这夜, 萧霍裴章四人初步商定了暂时联手。
其实说是联手,不如说是裴晏请萧璃帮忙。
商讨完了,萧璃抻抻胳膊, 趾高气扬道:裴大人可得记住这天大的人情,也好好想想要怎么偿还本宫。
说完,施施然往自己的客房走去。
裴晏起身却未动,只站在原处, 安静地注视着萧璃的背影逐渐远去,一直到再看不见。
霍毕觑着裴晏的面色,见他面无表情不太高兴的样子, 不由得鬼使神差地说了一句——阿璃素来嘴硬心软, 事关百姓,她既知道了,即便你俩……她也不会就此撒手不管。

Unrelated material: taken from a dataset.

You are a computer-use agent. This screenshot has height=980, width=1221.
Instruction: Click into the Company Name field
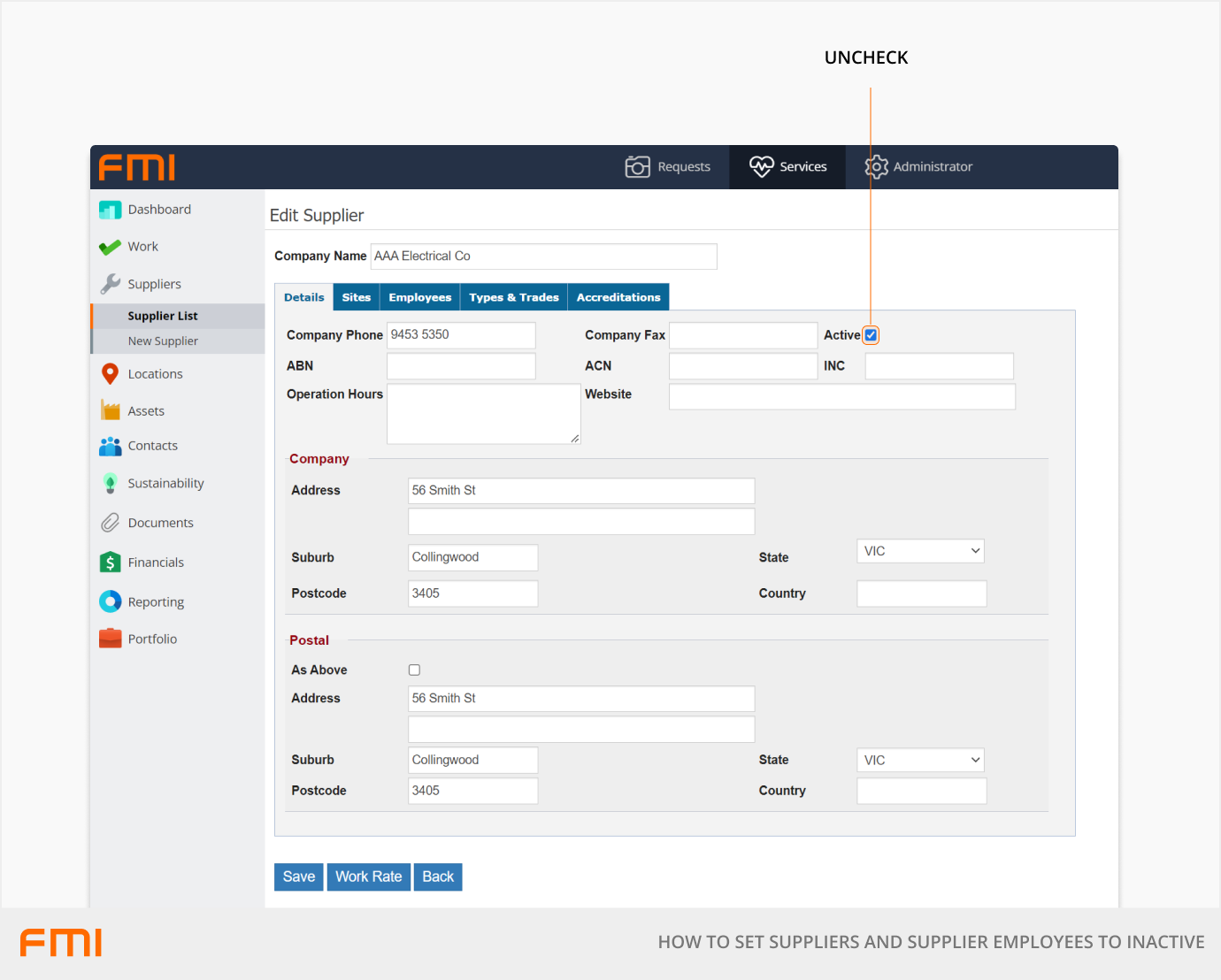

章临点点头,赞同, 公主虽然说话不好听, 却自始至终都没有拒绝过帮助他们。
甚至……也不知道是不是错觉, 章临竟然觉得公主殿下跟裴大人,竟然比他跟裴大人更加默契。
唔, 应该是他的错觉。
即便我俩如何?裴晏闻言, 面无表情看向霍毕, 问。
即便您与公主殿下交恶呀。
章临理所当然地接上霍毕的未尽之语。
裴晏:……阿璃其实很能体谅他人苦楚, 也并非真的蛮横无理之人,你们到底是怎么走到这水火不容的地步的?霍毕叹了口气, 说:要不借此机会, 你同阿璃好好谈一谈……霍毕。
裴晏出声打断。
他其实没有听霍毕在说什么, 只觉得被那一声声‘阿璃’搅得没办法平心静气。
他清冷的眉目染上些许不易察觉的烦躁之意, 反问:霍将军还未尚公主,就已经开始为殿下考虑人际往来了吗?霍毕被这么一噎,很想反驳说他才不喜欢萧璃,他们两个只是权宜之计暂时结盟而已。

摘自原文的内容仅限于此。